At 0.87 miles the trail arrives at a monster tunnel under Stadium Drive, wide enough for a two-lane highway. A smaller tunnel goes south under Pensacola Street. The large tunnel runs for 150 feet and comes out across a parking lot from the University Center, a complex of brick building wrapping around FSU's Doak Campbell Stadium. In plain view is an enormous stained-glass window depicting Coach Bobby Bowden, dwarfing the larger-than-life bronze statue of the coach below it. Looking past the stadium, in the distance you can see the State Capitol, the Department of Education building, and other large buildings downtown.
At this point it's hard to say what the trail does. It can't follow the old railroad right-of-way, because that was obliterated during stadium expansion in the 1990s. In fact, University Center Building C sits directly over a portion of the old rail route. Until a couple of years ago, an asphalt path stretched from the tunnel to Chieftain Way, but that was removed right before the 2007 football season. If the trail continues at this point, it follows the wide, concrete sidewalks past the tunnel. This is easy enough to follow to the one mile point in front of the entrance to the Al Dunlap Football Practice Fields. The issue is confused at this point by a lot of intersecting concrete walks, but if you follow the wide one that curves next to the baseball stadium and the ticket office, you'll go by the Heritage Fountain and arrive at the intersection of Chieftan Way, Champions Way, and Pensacola Street (1.18 miles). Cross Champions Way to reach the south side of Pensacola Street, where a wide sidewalk with a "center line" of painted tomahawks appears to be the trail. Follow the trail to the intersection of Varsity Drive and St Augustine St, where you'll be directed to cross Varsity Drive and then continue south to West Gaines Street. Once you cross Gaines Street, though, you have to admit that the trail is over. No sign says as much, but there just isn't any place to go. There are plans for a connector going from here to the north end of the St Marks Rail Trail on Gamble Street, but you can't ride a bike on a plan.

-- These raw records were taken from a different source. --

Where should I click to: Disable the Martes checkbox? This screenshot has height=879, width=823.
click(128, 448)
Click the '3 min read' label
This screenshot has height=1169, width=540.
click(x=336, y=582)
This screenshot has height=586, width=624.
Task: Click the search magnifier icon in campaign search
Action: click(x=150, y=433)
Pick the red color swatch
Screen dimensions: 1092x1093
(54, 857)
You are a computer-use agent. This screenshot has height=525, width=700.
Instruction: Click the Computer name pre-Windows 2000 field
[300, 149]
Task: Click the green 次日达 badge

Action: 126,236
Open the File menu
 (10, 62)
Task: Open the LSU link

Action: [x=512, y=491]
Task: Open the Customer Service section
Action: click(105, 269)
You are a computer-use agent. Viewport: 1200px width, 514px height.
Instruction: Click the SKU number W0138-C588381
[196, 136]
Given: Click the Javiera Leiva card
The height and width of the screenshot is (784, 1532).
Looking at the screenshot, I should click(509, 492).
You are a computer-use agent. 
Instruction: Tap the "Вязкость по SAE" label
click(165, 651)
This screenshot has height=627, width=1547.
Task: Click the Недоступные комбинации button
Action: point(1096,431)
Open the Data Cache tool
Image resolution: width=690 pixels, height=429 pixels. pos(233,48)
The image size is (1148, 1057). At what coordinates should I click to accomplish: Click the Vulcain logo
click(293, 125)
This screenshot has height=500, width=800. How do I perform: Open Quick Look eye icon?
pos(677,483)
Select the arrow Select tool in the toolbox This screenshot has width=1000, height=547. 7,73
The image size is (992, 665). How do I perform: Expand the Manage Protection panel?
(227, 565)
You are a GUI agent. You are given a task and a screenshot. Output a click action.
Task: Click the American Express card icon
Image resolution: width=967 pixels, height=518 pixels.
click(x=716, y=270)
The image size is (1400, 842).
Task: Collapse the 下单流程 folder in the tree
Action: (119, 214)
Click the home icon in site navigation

Even if you measure all the way from Ocala Road to Gaines Street, the the Stadium Drive Bike Trail is only about a mile-and-a-half long, so you aren't going to get a lot of people driving miles to use it for recreation. There isn't any parking for them anyway, except for some metered spots near the University Center. Local use is heavy, however. There are always people on the trail walking their dog, doing part of a run, out for a fitness walk, commuting to or from the FSU campus on foot or on bike, walking to the grocery store on Ocala Road, or biking to a restaurant on Tennessee Street. It's generally not crowded except on home game days for FSU during the college football season. If the connection to the St Marks Trail is ever made, the lack of a trailhead parking area could be a problem, but right now this workhorse of a trail does just fine without one.